━━━━━ Task inputs ━━━━━

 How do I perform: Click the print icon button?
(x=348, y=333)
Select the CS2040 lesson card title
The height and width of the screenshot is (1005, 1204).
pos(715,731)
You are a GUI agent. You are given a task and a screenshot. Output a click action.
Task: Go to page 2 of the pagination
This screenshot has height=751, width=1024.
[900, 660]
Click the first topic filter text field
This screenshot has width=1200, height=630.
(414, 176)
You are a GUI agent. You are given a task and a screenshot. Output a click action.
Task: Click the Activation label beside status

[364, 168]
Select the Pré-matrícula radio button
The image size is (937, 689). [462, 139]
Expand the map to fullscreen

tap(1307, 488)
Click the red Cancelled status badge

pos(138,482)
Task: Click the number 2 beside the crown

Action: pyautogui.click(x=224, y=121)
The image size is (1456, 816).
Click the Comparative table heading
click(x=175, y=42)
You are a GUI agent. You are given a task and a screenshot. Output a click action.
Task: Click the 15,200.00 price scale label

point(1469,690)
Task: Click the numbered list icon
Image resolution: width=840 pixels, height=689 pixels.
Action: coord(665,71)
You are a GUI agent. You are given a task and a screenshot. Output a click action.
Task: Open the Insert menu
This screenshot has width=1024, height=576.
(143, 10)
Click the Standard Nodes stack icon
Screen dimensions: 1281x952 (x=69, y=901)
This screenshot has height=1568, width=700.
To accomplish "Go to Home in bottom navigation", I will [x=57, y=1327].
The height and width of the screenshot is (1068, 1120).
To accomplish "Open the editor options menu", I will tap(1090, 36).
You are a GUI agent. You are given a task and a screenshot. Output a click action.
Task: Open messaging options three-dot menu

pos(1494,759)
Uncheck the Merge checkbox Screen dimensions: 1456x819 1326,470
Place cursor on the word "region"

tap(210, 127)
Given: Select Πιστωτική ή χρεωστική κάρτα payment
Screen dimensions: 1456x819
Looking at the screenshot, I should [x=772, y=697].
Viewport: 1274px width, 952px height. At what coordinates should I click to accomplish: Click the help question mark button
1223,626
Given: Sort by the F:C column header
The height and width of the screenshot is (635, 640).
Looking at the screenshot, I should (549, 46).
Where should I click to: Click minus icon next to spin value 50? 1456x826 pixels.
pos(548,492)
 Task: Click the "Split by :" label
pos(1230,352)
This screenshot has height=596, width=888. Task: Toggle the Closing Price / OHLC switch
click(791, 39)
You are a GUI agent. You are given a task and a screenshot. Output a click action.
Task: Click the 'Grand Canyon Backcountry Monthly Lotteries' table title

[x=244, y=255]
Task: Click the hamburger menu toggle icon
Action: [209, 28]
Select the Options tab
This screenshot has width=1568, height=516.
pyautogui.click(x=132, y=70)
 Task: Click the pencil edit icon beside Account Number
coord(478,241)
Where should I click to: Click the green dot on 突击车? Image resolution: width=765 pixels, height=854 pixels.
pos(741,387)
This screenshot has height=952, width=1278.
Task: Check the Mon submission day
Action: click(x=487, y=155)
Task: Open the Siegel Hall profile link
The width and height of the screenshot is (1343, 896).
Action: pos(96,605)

━━━━━

What you will do => From the entries above, pick out every line containing the string "icon" and reproduce each one.

Correct output =>
 How do I perform: Click the print icon button?
Task: Click the numbered list icon
Click the Standard Nodes stack icon
Where should I click to: Click minus icon next to spin value 50? 1456x826 pixels.
Task: Click the hamburger menu toggle icon
 Task: Click the pencil edit icon beside Account Number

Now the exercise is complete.